As a physician who lived after the discovery of the details of the
digestive process, Bucaille interprets this passage as a poetic reference to
the scientific fact that the nutritional substances of the body, including
those used in the production of milk, are collected by the bloodstream through
the intestinal wall from chemical reactions taking place in the digestive tract
— a process completely unknown in Muhammad’s day.
Consider another Koranic passage cited by Bucaille, describing the Creation
of the universe.
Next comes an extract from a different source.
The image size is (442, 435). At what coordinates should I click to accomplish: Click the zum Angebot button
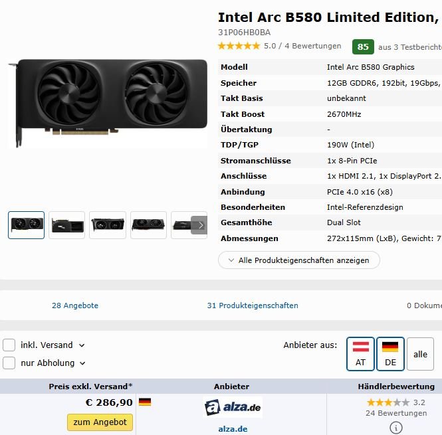[x=100, y=422]
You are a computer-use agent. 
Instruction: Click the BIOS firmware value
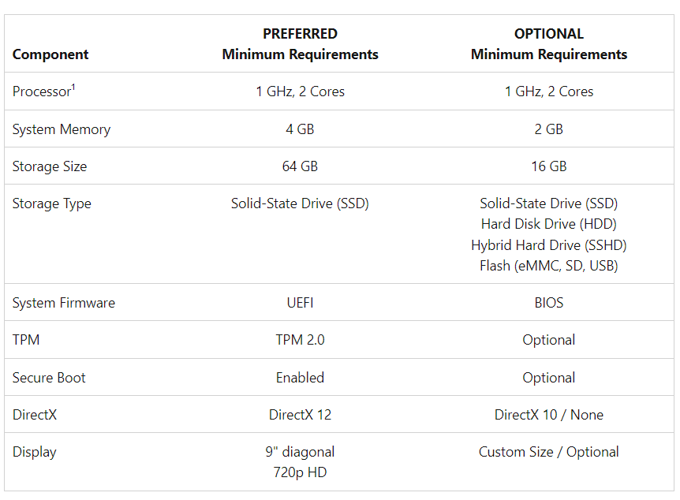[x=549, y=303]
In the popular 1934 Koran translation by Abdullah Yusuf Ali,
the passage reads as follows:
With power and skill did We construct the Firmament: for it is We Who create
the vastness of space. [51:47]
Bucaille argues that the most literal translation of the verse would refer
not just to the “vastness” of space but to its expansion. He offers
his own translation (again, rendered here through Pannell’s translation into
English): “The heaven, we have built it with power. Verily, We are expanding
it.” Writing in the 1970s, when Edwin Hubble’s discovery of the expansion of
the universe was well known to all educated people, Bucaille was quick to argue
that the verse refers to the expanding universe “in totally unambiguous terms.”
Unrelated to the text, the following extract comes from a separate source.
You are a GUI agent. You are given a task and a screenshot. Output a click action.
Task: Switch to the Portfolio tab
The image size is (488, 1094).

Translators working in the years before Hubble’s discovery was widely
understood, like Yusuf Ali, might have avoided the literal meaning of the
original Arabic. They may well have found it unintelligible. But Bucaille
embraces the literal meaning, which conforms to our understanding of an
expanding universe — although, notably, he never suggests that one could have
deduced from the verse that the universe is expanding. Bucaille’s reading
reflects the view that the Koran is a book of guidance rather than a book of
science, while still anticipating future scientific discoveries. A verse that
could have been interpreted as alluding to the vastness of space may now be
understood as referring to the expansion of space; yet the point of the verse
was, is, and always will be that space, whatever its nature, is the creation of
the Almighty, and its nature is determined by His will.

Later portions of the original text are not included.